◆ WORK REQUEST
The response should contain only those lines of the entries below that include the string "computer".

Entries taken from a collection
* * *
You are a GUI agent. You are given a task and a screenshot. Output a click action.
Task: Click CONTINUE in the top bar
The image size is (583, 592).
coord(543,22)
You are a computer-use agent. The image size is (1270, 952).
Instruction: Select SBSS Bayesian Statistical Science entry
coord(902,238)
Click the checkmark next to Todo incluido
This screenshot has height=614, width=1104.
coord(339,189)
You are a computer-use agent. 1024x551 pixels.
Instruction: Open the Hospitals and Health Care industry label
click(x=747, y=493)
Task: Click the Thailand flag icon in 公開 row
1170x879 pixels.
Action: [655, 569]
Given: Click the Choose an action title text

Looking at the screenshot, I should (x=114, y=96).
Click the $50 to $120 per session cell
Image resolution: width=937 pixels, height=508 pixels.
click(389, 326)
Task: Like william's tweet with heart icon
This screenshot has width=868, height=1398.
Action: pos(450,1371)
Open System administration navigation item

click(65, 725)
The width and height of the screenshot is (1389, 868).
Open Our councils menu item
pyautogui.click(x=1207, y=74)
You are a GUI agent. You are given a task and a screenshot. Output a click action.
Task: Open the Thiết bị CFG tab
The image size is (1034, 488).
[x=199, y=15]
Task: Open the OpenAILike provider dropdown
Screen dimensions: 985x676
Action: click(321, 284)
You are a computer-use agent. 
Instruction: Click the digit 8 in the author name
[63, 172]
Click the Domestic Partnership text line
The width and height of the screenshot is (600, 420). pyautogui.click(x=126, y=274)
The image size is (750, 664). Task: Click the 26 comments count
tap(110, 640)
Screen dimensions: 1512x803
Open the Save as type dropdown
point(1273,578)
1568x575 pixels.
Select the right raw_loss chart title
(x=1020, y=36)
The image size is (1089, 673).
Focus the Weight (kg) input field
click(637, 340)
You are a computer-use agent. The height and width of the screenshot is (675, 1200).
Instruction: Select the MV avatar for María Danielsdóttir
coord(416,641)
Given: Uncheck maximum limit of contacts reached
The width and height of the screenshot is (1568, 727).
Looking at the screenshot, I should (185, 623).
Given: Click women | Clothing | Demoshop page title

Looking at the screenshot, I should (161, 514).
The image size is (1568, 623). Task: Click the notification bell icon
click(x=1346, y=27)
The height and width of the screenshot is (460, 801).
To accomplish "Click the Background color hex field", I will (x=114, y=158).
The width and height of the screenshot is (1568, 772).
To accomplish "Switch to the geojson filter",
* * *
◆ ANSWER FOR THE TASK
You are a computer-use agent. The image size is (1270, 952).
You are a computer-use agent. 1024x551 pixels.
You are a computer-use agent. 
You are a computer-use agent. The height and width of the screenshot is (675, 1200).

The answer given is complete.